_Things to do:_
**A)** In the passage on Myles and Hunter, what does Myles say Hunter has bragged about being?
**B)** Sum up the passage on Myles and Hunter in two sentences.
**C)** From the passage on Myles and Hunter, copy out the words from "Myles says Hunter" up to and including "there are others.".

═══ Passage given ═══

Myles is not a fan of the Pruitt-Hunter lawsuits against the Environmental Protection Agency, where Pruitt was administrator for a few months before leaving under a cloud: “EPA exists to protect the environment. I know Mike Hunter is not advancing that cause. He has said, even bragged, he was Scott Pruitt’s right-hand man and counsel. He said that, not me. If you sue the EPA it seems it should be for the EPA not doing their job, rather than for doing their job.”
Summarizing what he says are criticisms of Hunter heard on the campaign trail, “For the average voter, what I hear is that people wonder if he’s doing the job that is needed at a watchdog agency. I think the answer is clearly no, and I believe additional things will ‘break’ in that regard during these last weeks of the fall campaign. I disagree with his use of the office primarily to advance himself.”
Myles says Hunter “has used his time in government to boost his campaign for an elected term first.” On the latter point, he continued, the incumbent “basically has a state-funded reelection endeavor with the Opioid Commission. It looks like he has three press releases from his state office each and every day. He holds lots of meetings that will benefit his election campaign. He did that through the primary, the runoff and the Opioid Commission meetings resume this fall to boost his election. … He finds a way to get on TV every day, it seems.”
Beyond Tar Creek (“in the end, a fiasco, disaster, debacle, however you want to characterize it”), he pointed to contentions that “a person at the Health Dept was fired for being a whistle-blower, for getting the word out on ways the agency was not doing the job, and that money was being used incorrectly. I know of one, and believe there are others.
“I disagree throughout his governance, with his lack of response to open records requests in matters where citizens or reporters like you should be able to get information. There is a case involving misuse of resources at a community college where a citizen/activist wanting information could not get it. So it looks like a pattern to me.”

═══ Collected data ═══

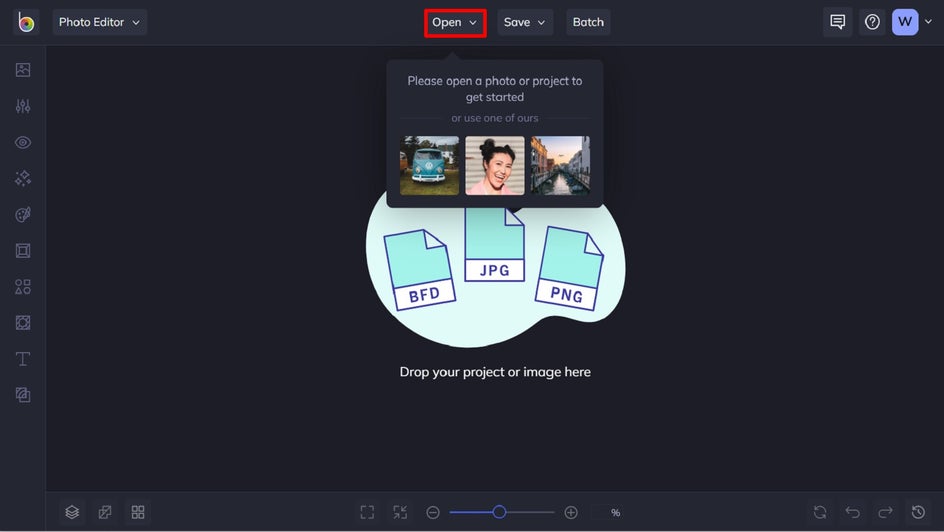
Task: Open the Layers panel icon
Action: [x=72, y=512]
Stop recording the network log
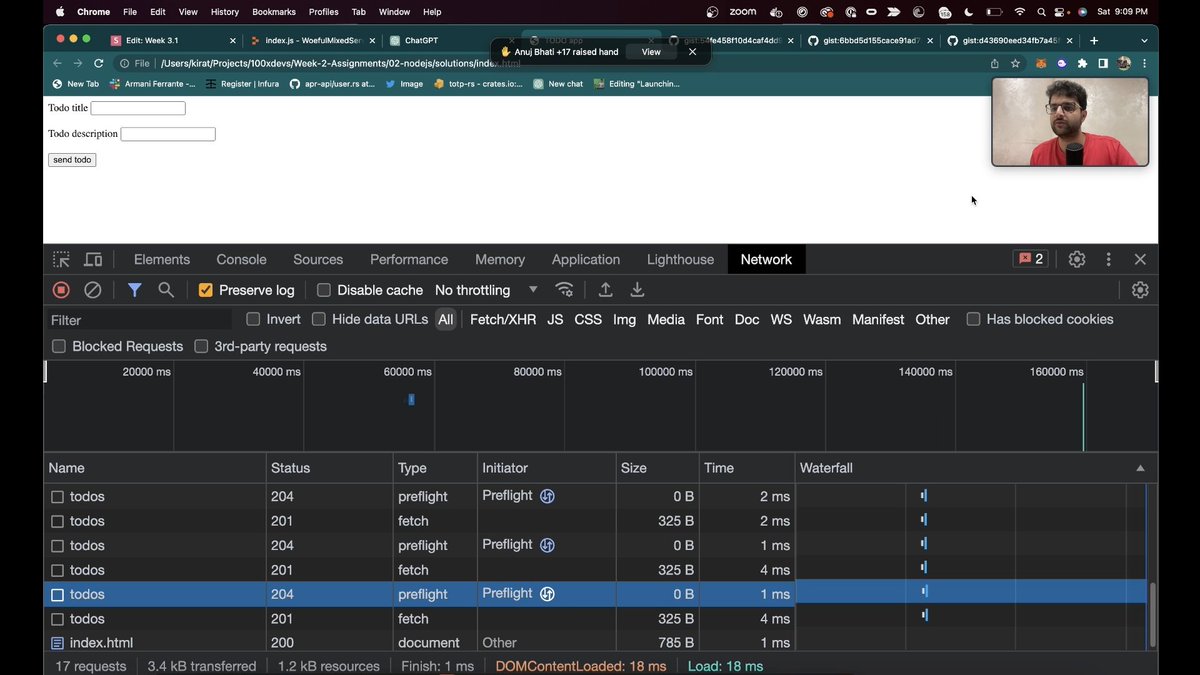The image size is (1200, 675). 60,289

═══

_Answer list:_
**A)** Scott Pruitt's right-hand man and counsel.

**B)** Myles objects to the Pruitt-Hunter lawsuits against the EPA and says Hunter uses the office mainly to advance himself, treating the Opioid Commission as a state-funded reelection effort. He also cites Tar Creek, the reported firing of a Health Department whistle-blower, and Hunter's lack of response to open records requests as signs of a pattern.

**C)**
Myles says Hunter “has used his time in government to boost his campaign for an elected term first.” On the latter point, he continued, the incumbent “basically has a state-funded reelection endeavor with the Opioid Commission. It looks like he has three press releases from his state office each and every day. He holds lots of meetings that will benefit his election campaign. He did that through the primary, the runoff and the Opioid Commission meetings resume this fall to boost his election. … He finds a way to get on TV every day, it seems.”
Beyond Tar Creek (“in the end, a fiasco, disaster, debacle, however you want to characterize it”), he pointed to contentions that “a person at the Health Dept was fired for being a whistle-blower, for getting the word out on ways the agency was not doing the job, and that money was being used incorrectly. I know of one, and believe there are others.